→ Stored items:
----

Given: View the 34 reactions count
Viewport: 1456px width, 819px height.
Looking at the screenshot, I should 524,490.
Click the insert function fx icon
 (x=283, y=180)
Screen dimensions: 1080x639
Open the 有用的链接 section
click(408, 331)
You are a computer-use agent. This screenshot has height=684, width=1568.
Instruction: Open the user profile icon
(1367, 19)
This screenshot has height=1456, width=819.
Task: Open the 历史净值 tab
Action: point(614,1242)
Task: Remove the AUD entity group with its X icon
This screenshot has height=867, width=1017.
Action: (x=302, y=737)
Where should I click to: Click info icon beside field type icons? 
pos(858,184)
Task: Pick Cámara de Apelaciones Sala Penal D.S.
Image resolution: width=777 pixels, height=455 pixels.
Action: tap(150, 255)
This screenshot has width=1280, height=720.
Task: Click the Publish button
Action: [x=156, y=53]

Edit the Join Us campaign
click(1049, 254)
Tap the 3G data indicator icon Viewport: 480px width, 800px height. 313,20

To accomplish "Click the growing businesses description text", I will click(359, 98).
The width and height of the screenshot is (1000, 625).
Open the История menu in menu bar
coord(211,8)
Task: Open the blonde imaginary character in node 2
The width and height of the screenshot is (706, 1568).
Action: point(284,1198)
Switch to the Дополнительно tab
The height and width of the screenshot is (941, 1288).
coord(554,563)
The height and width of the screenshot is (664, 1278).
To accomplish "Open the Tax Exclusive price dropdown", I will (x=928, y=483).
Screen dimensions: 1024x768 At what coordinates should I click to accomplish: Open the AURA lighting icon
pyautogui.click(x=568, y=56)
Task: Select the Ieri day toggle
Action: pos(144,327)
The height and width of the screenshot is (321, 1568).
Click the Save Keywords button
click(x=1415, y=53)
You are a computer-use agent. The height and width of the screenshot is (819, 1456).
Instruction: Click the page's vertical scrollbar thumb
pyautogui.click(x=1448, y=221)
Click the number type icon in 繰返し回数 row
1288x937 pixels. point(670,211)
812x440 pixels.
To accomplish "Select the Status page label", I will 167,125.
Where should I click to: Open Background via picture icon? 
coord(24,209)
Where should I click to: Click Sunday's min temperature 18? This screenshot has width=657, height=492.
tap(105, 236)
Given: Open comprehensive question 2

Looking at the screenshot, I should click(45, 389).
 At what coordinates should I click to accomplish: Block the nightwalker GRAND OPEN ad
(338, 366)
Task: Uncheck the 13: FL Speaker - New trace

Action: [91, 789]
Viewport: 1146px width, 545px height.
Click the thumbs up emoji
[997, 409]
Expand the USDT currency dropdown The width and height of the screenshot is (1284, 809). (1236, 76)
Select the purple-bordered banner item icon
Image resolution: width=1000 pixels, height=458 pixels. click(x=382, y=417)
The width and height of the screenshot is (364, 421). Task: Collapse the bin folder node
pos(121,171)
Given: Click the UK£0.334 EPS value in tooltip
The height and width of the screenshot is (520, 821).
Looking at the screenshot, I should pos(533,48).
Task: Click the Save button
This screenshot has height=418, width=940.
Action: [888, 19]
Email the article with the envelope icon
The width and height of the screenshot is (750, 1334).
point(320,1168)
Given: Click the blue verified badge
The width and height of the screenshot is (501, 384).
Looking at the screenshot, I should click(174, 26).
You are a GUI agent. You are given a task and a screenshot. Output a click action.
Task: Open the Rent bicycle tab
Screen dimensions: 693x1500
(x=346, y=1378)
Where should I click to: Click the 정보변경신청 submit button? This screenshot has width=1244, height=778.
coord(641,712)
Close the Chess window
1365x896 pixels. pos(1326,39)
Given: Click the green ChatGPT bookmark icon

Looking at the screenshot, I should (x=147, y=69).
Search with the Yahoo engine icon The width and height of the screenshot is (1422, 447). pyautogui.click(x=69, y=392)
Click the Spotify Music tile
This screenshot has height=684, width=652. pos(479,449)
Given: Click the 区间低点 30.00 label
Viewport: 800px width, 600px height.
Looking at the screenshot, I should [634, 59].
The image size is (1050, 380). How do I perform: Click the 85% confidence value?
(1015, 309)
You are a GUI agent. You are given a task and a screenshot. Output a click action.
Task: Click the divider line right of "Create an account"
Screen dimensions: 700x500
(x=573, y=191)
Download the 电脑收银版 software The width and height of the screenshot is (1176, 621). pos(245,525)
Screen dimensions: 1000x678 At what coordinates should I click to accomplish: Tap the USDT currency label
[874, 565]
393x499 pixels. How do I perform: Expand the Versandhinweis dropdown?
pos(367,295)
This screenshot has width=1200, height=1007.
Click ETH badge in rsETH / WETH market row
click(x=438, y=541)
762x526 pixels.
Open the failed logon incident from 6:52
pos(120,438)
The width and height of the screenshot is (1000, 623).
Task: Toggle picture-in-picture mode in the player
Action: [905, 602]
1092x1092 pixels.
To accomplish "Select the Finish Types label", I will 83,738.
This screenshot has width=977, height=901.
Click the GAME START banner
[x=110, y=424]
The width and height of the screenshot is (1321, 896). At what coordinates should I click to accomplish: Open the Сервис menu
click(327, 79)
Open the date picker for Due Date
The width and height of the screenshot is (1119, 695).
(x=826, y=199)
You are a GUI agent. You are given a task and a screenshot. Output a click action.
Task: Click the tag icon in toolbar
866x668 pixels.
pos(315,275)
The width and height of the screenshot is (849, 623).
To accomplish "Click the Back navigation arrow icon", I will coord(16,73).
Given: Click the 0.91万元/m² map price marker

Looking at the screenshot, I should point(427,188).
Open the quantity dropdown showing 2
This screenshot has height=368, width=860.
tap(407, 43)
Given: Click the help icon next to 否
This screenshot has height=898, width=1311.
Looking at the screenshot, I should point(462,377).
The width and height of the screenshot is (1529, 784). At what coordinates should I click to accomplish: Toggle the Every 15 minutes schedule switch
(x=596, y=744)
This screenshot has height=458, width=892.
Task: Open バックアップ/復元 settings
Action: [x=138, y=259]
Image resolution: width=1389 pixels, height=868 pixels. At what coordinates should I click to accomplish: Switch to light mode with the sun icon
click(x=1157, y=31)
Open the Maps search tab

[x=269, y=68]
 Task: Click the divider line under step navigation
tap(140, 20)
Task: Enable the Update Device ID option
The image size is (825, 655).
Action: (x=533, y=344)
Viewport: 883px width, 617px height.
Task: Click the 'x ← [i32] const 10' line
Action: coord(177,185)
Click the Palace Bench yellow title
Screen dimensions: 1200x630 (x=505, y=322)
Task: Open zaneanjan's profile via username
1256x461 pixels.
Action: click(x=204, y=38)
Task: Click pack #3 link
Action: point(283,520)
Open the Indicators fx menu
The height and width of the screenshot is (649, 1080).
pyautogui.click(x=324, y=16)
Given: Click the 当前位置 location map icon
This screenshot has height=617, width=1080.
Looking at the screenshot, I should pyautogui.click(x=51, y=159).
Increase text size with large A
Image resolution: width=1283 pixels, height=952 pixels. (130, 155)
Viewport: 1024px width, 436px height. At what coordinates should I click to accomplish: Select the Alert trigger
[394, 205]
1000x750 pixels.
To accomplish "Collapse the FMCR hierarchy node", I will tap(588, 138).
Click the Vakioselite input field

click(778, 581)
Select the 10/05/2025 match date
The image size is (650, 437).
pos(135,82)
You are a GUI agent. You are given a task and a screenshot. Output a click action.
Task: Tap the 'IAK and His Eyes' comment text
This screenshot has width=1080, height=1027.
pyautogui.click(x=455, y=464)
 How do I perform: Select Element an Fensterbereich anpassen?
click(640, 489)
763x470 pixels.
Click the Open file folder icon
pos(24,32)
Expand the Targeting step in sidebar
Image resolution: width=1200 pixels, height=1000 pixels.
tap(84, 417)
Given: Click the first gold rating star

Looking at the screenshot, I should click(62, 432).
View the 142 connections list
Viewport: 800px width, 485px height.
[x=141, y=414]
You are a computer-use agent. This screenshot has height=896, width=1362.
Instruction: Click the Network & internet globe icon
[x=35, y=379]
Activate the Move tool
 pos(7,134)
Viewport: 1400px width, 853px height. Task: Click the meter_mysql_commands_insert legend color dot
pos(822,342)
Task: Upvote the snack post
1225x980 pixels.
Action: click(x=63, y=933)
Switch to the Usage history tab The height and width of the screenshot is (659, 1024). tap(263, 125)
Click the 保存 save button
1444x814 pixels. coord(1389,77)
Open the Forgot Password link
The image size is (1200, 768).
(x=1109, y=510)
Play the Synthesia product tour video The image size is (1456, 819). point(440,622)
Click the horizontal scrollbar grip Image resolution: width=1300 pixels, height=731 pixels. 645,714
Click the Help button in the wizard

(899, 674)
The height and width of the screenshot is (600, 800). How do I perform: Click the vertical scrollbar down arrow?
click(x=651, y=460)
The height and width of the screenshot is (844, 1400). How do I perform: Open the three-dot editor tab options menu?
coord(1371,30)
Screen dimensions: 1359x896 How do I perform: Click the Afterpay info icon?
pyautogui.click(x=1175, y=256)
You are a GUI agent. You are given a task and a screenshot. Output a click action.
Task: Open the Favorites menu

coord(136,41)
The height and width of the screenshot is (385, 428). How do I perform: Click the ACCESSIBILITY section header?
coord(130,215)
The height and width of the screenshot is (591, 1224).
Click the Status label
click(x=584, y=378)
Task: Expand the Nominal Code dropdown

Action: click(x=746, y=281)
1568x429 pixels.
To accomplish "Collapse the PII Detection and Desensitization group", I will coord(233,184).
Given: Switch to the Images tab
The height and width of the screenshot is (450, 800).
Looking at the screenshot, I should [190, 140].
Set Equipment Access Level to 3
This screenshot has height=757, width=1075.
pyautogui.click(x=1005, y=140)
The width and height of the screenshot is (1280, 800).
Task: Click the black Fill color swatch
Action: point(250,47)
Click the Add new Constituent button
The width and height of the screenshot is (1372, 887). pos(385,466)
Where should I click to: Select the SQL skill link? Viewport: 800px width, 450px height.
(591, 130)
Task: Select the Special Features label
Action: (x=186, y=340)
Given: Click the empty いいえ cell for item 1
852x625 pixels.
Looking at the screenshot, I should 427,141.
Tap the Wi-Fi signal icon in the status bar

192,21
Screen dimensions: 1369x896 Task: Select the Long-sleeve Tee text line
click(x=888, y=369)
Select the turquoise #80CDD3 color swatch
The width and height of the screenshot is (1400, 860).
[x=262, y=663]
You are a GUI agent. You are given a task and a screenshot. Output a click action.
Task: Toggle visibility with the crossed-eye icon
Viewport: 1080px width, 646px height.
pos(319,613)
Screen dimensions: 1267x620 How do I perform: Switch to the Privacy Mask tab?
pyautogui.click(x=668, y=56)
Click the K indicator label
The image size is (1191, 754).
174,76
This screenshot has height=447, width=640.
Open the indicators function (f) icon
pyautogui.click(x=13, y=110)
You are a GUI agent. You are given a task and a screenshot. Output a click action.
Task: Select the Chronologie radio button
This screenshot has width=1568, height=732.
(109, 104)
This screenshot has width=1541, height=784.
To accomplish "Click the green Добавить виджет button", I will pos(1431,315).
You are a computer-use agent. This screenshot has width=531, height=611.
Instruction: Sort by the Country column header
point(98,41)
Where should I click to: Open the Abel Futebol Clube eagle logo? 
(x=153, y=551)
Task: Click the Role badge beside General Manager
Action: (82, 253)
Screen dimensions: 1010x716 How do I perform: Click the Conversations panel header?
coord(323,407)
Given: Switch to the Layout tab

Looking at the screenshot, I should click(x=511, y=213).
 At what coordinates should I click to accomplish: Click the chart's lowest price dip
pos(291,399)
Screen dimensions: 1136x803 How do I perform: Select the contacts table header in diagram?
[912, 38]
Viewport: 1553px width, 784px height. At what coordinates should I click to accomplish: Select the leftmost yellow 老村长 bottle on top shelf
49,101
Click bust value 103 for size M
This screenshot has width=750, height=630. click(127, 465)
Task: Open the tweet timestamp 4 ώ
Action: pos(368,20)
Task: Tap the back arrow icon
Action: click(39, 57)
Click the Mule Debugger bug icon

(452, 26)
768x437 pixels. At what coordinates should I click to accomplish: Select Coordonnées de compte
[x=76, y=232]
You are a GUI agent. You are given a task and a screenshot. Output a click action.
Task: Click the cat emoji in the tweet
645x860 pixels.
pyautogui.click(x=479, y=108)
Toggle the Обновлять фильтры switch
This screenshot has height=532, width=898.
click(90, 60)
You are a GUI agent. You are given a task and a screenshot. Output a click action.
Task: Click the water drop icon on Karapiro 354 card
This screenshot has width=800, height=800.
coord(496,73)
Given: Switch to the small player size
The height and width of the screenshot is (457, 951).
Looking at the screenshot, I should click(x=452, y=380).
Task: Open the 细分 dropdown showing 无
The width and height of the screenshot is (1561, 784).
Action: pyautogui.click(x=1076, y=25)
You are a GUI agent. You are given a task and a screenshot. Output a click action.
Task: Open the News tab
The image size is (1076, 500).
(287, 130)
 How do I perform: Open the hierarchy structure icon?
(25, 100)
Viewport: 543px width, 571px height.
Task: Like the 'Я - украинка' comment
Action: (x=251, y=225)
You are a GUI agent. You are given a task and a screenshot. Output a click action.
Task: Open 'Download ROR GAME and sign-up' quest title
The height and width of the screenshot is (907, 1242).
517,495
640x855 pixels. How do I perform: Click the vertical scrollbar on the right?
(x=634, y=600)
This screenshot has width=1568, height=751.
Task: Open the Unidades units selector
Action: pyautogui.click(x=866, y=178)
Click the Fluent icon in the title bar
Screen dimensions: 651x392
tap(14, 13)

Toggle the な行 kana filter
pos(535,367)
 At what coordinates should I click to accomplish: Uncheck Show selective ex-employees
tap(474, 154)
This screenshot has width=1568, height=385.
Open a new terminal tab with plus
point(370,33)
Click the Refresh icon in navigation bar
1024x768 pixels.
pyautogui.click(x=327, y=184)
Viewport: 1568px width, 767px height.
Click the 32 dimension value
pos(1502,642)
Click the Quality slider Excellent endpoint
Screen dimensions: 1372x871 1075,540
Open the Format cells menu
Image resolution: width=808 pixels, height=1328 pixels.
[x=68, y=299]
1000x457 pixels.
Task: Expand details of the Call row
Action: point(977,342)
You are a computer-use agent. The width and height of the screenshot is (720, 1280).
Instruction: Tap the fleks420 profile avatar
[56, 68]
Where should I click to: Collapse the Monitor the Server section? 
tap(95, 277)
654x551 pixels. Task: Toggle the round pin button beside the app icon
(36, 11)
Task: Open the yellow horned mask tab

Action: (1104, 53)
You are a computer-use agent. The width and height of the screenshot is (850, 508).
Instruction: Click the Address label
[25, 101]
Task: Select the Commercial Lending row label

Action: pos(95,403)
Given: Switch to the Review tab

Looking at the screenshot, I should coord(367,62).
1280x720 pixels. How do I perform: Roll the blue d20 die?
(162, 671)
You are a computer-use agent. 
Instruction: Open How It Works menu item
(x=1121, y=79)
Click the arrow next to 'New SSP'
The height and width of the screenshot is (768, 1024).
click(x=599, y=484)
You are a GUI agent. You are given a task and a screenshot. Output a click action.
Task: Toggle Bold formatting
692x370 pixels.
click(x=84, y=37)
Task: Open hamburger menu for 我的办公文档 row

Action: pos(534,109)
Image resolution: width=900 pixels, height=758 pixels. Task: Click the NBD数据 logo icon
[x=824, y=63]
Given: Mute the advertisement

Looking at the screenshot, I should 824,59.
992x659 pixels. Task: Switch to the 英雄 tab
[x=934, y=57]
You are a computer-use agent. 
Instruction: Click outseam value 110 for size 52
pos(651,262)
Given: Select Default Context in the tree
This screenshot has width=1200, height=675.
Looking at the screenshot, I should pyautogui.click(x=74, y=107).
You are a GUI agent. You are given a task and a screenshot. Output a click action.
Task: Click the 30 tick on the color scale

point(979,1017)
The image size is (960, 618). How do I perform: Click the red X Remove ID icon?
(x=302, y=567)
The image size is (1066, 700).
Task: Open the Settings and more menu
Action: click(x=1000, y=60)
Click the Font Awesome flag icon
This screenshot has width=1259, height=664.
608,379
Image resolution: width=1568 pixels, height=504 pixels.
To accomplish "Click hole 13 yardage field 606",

----

→ Problem requirements: Print the lines above, unchanged, from the start of the records to the line with "has height=684, width=1568.", including that final line.

→ Output for this task:
Given: View the 34 reactions count
Viewport: 1456px width, 819px height.
Looking at the screenshot, I should 524,490.
Click the insert function fx icon
 (x=283, y=180)
Screen dimensions: 1080x639
Open the 有用的链接 section
click(408, 331)
You are a computer-use agent. This screenshot has height=684, width=1568.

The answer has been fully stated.